Ausserrhoden mit kleiner Lücke

Die öffentlichen Finanzen von Appenzell Ausserrhoden weisen zwar langfristig eine Finanzierungslücke auf, sie sind im internationalen Vergleich aber trotzdem gut. Das zeigt eine Studie. Der Finanzdirektor hofft auf junge Familien.

Patrik Kobler
Drucken
Teilen

HERISAU. Das BAK Basel (s. Kasten) hat in einer Studie die steuerliche Wettbewerbsfähigkeit und die langfristige Nachhaltigkeit der öffentlichen Finanzen von Kanton und Gemeinden bewertet. Die Optik der Analyse reicht bis ins Jahr 2060.

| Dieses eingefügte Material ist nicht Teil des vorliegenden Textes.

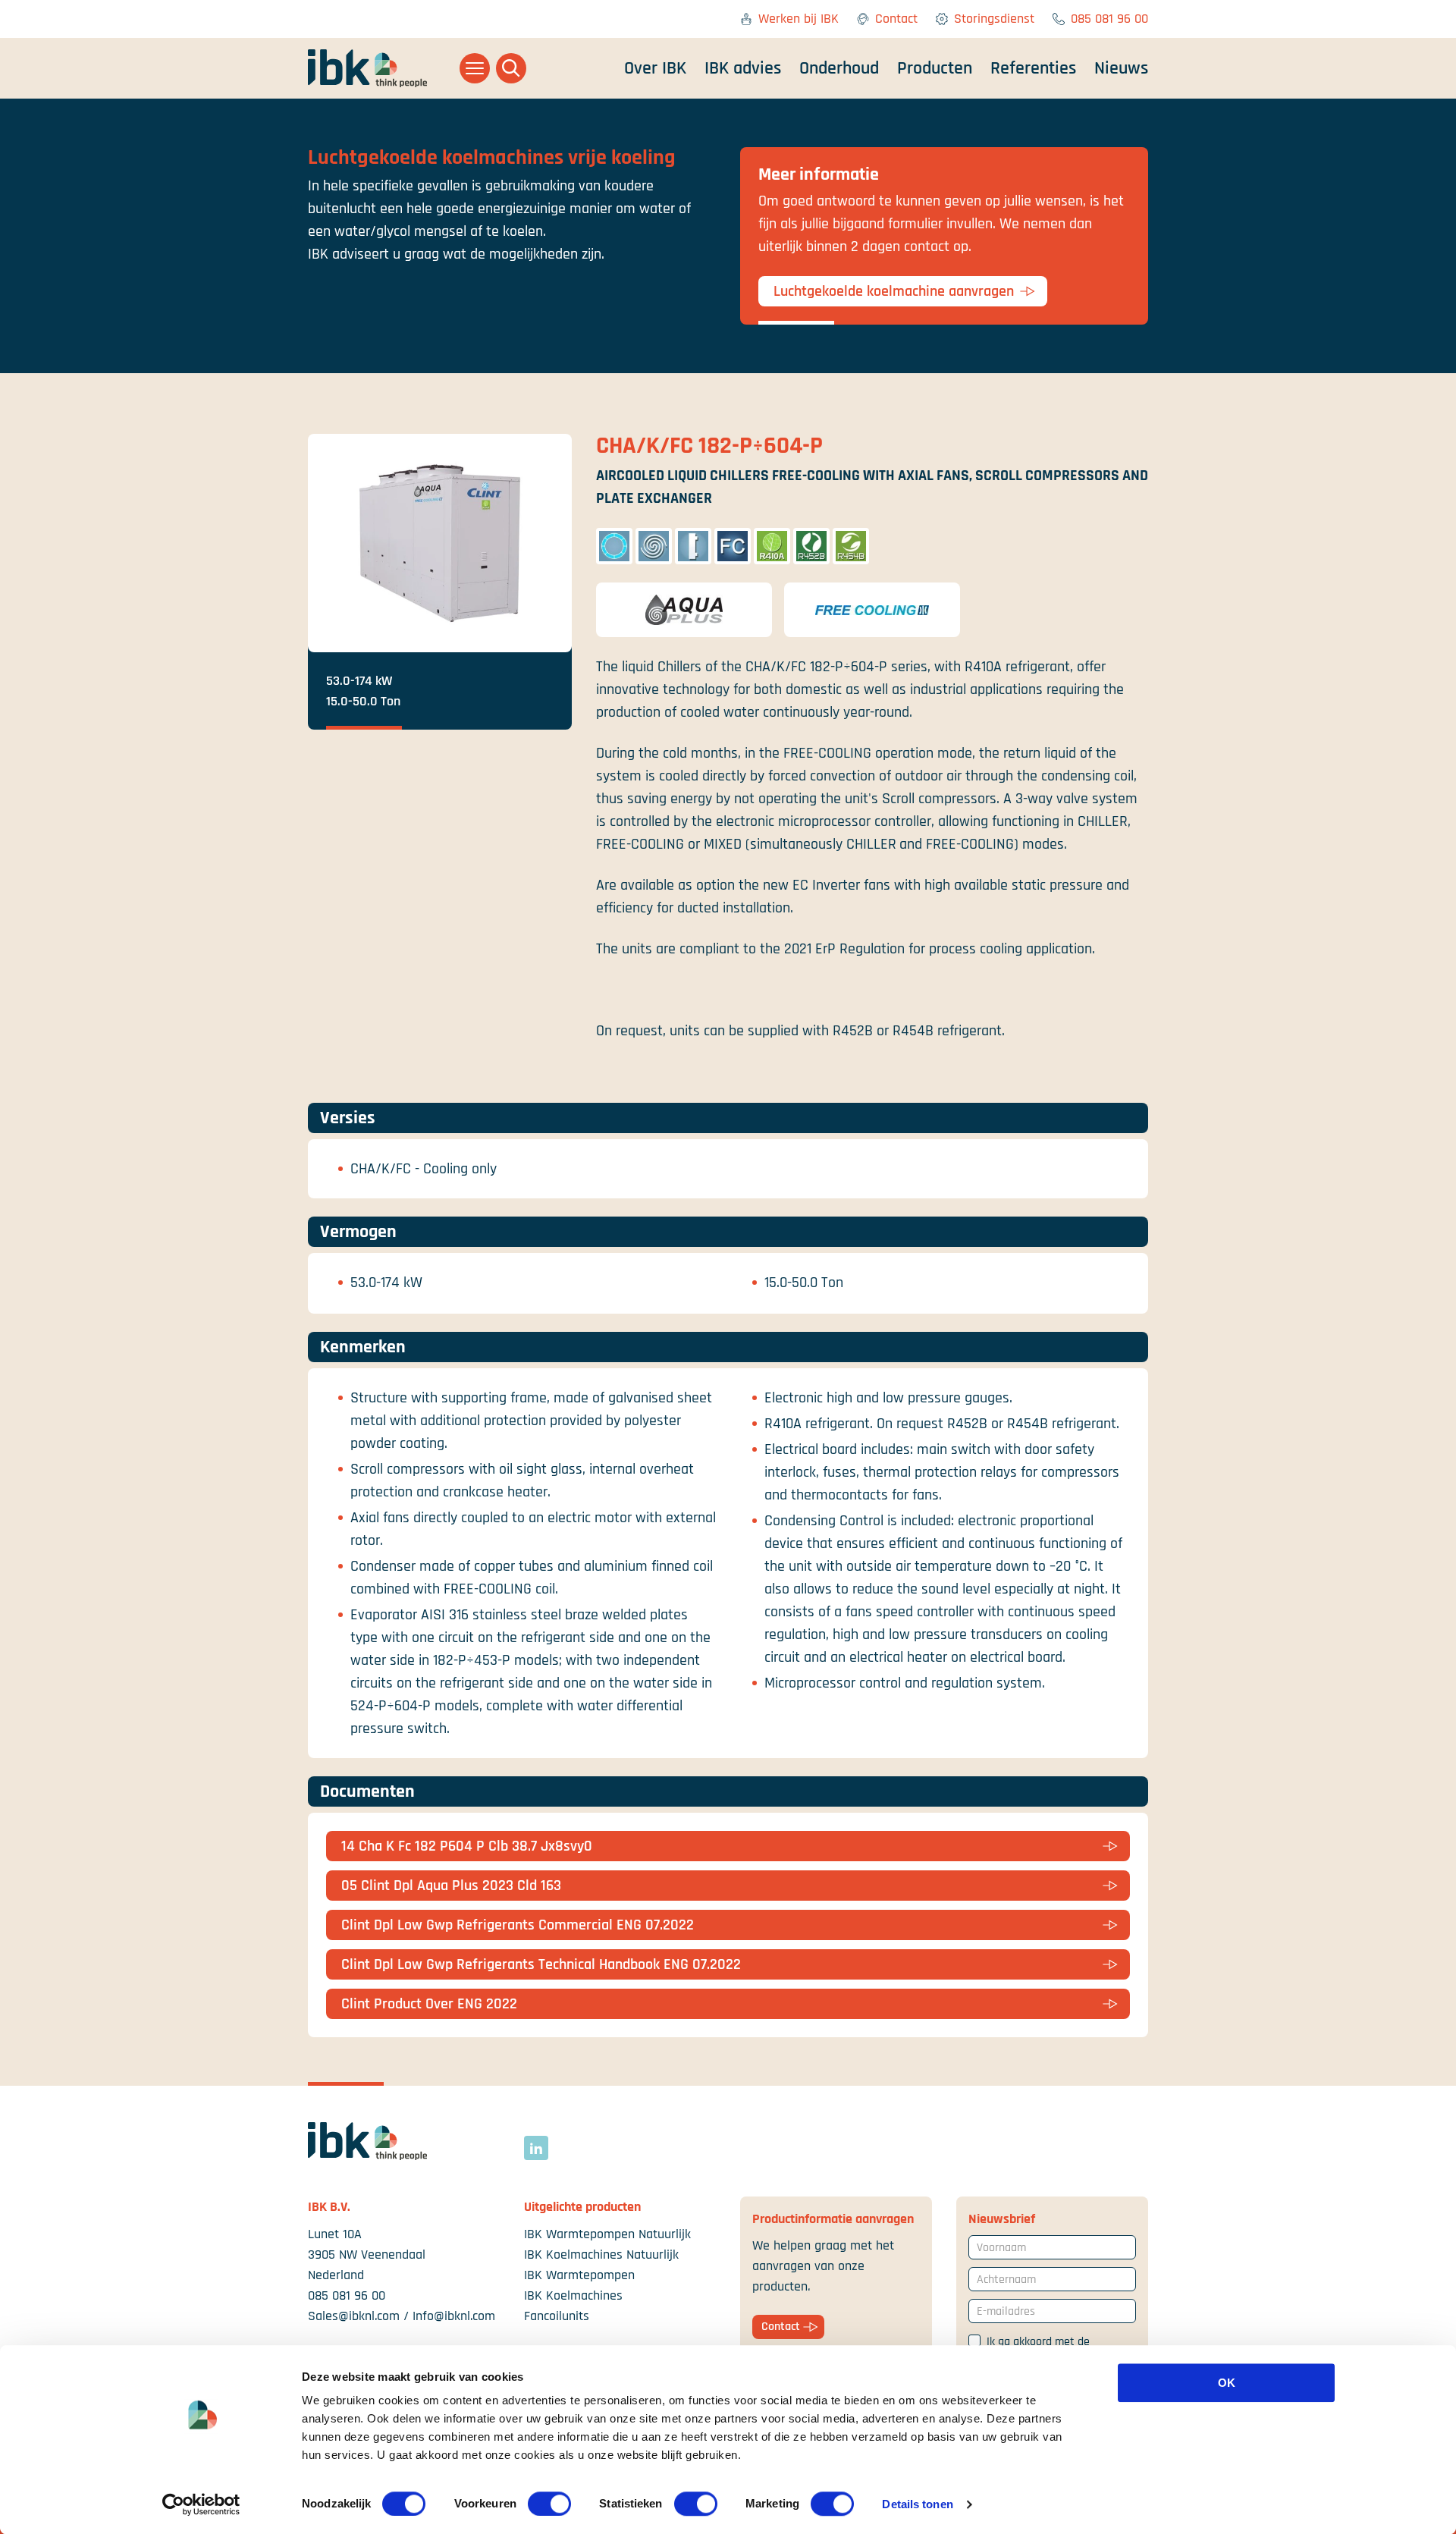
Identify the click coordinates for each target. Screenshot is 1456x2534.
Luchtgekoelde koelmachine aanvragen (894, 291)
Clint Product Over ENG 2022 (429, 2004)
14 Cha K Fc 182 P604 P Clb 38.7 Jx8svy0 (466, 1846)
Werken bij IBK (798, 18)
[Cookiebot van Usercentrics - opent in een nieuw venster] (201, 2504)
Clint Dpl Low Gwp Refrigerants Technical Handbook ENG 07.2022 (541, 1964)
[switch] (549, 2504)
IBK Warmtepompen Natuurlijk (607, 2234)
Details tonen (917, 2504)
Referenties (1033, 68)
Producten (934, 68)
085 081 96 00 (1109, 18)
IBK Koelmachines (573, 2295)
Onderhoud (839, 68)
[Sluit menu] (475, 68)
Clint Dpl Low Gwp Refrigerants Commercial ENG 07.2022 (517, 1925)
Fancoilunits (556, 2316)
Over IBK (655, 68)
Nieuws (1121, 68)
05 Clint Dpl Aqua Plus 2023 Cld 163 (451, 1885)
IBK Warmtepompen (579, 2275)
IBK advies (742, 68)
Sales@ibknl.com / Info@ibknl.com (401, 2316)
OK (1226, 2382)
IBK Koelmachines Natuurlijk (601, 2254)
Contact (896, 18)
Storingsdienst (994, 18)
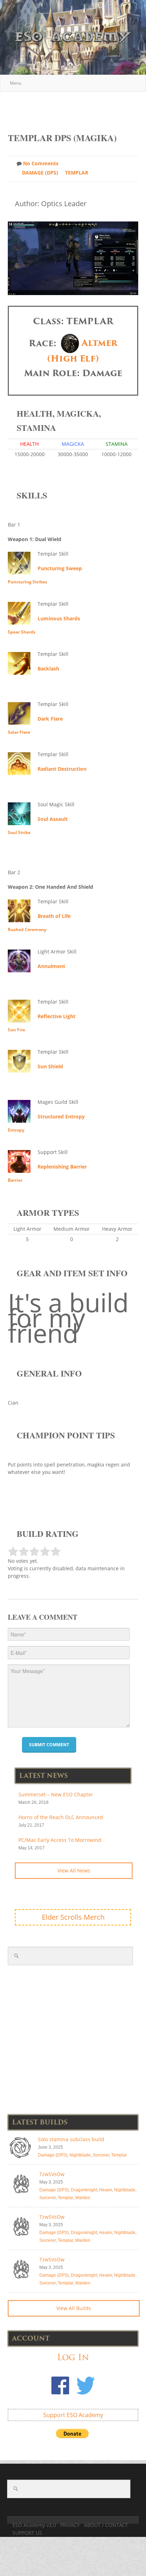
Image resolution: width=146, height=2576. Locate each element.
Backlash (48, 668)
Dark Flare (50, 718)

Im internationalen Vergleich schneiden alle Kantone gut ab. Appenzell Ausserrhoden weist jedoch eine kleine Finanzierungslücke (–1,3%) auf. Das sei kein Grund zur Sorge, sagt Finanzdirektor Köbi Frei: «Im Quervergleich ist Appenzell Ausserrhoden immer noch gut.» Dem pflichtet auch Martin Eichler bei: «Es besteht für den Kanton kein dringender Handlungsbedarf», so der stellvertretende Chefökonom des BAK Basel.

Bekannte Schwachstelle

Bei der Untersuchung explizit berücksichtigt worden sind die finanziellen Folgen des demographischen Wandels, von dem Appenzell Ausserrhoden bekanntlich besonders betroffen ist. Denn die Bevölkerung wird hier in den kommenden Jahren überdurchschnittlich altern und in rund zwanzig Jahren den schweizweit höchsten Altersquotienten von 50 Prozent erreichen. Gemäss Köbi Frei ist die «leicht negative Entwicklung» just auf diesen demographischen Wandel und die unterdurchschnittliche Bevölkerungsentwicklung zurückzuführen. «Einmal mehr kommt zum Vorschein, dass das Bevölkerungswachstum kombiniert mit einer Stabilisierung der Überalterung unser Hauptproblem ist», so der Finanzdirektor. Das aktuelle Regierungsprogramm setzte aus diesem Grund bei dieser Schwachstelle an. Frei: «Unsere Sorge muss sein: Wie bringen wir zusätzliche junge Familien in unseren Kanton?!»

Wachstum ermöglichen

Insgesamt sind 13 Kantone in der Studie untersucht worden. Zug, Basel-Stadt und Schwyz weisen einen Einnahmenüberschuss auf. Gemäss BAK-Angaben übertreffen sie damit den Schweizer Schnitt deutlich. Die langfristige Finanzpolitik der Kantone Schaffhausen, Nidwalden, Bern, St. Gallen und Zürich erfülle das Nachhaltigkeitskriterium gerade noch. Thurgau, Graubünden, Glarus und Obwalden weisen wie Appenzell Ausserrhoden Einnahmenlücken auf. Appenzell Innerrhoden war nicht beteiligt.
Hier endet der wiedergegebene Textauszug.